Yes, what matters is what oxygen levels are in the barrel, which is the place of high demand. It never hurts to make sure enough oxygen is supplied to the filter media...
Ideally, a healthy biofilter has "clean" media all the time to prevent heterotrophic bacteria from taking over the available surfaces. Heterotrophic bacteria decomposes organics in the presence or absence of oxygen. The difference is the waste product it produces depending on the enviroment. In anaerobic filters/low oxygen/dirty filters, denitrification can occur, which results in no ammonia being converted and nitrates turning back into nitrites-results is spikes, as the full denitrification process rarely happens....
In the presence of oxygen, heterotrophs generally convert organics to ammonia, ammonia to nitrites, CO2 is realeased but the process is by a large multitude less efficient than that of nitrifying bacteria. - again resulting in spikes as they can't cope with the bioload, can't turn nitrites to nitrates, and at the same time outcompete the slower to multiply nitrifying bacteria/archaa fpr available surfaces and oxygen. Heterotrophs are important in oxygenated substrate for that same reason, as they decompose organics "the healthy way" but that should not happen in the biofilter....
I always have prefilter sponge on the intakes of all my filters, for the reasons described above. It is essential for healthy biofiltration. The main filter media should be as clean as possible at all times. Oxygen is the major limiting factor to biofiltration...In a dirty filter, there's little oxygen. To supply enough oxygen, one also needs enough turn over through the media as well....as mentioned above.
The pre-filter sponges should be coarse enough as to never restrict the flow going in but prevent debris going in. They are the ones one should wash regularly.

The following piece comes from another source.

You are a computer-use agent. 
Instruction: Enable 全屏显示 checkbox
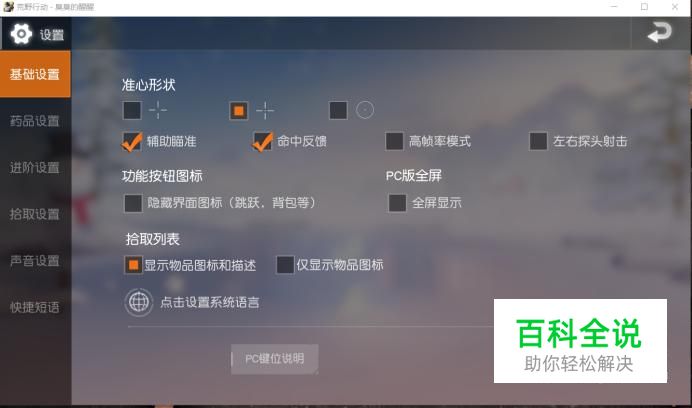pos(397,203)
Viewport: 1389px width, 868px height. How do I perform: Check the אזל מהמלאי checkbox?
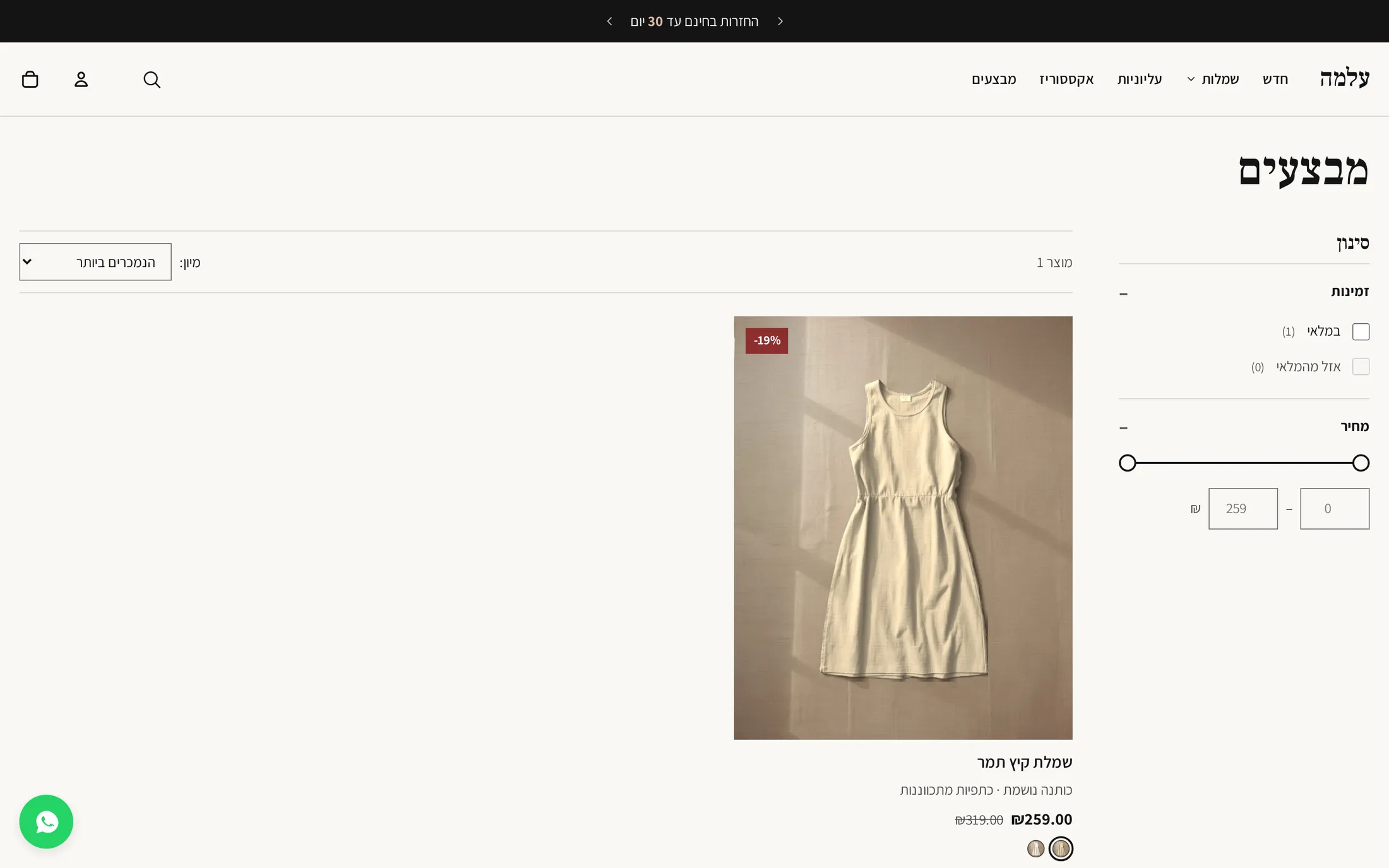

Generally, when it comes to filtration and turn over, the size of the filter/media should be 10% of the tank volume and the turn over should be 7-10 times the tank volume an hour. In your case that means 30G filter(you've got 55G) and minimum 7x300G =2100G/H turn over an hour! You've got 7 times less turn over than that needed for functional setup, especially a very well stocked one...With just 300G/H turn over you're looking at keeping that tank severely understocked to function well...
So go with say a 1600GPH pump and see if that makes the difference? Should that be my next step here? Never had this happen til now. Raised 1500 four incher's in there with no problems really.
I honestly don't think the little bubbler stone I put in the barrel is gonna do much. It wont' HURT but I don't see it really amounting to much, maybe it WILL be enough to do the trick.
Guess I'll know in the morning. If its lower than 2ppm then its doings something. lol
I put the sponge deal back on the inlet pump going into bio filter.
I want to see if I can get this back to normal before adding another barrel, because I already replace roughly 50% of the water so that 55G in a 330tank SHOULD work. ( like it was ).
Can't get my video uploaded as expected. Is there a trick to getting mp4 downloaded on this site?
Also, how is your surface agitation like?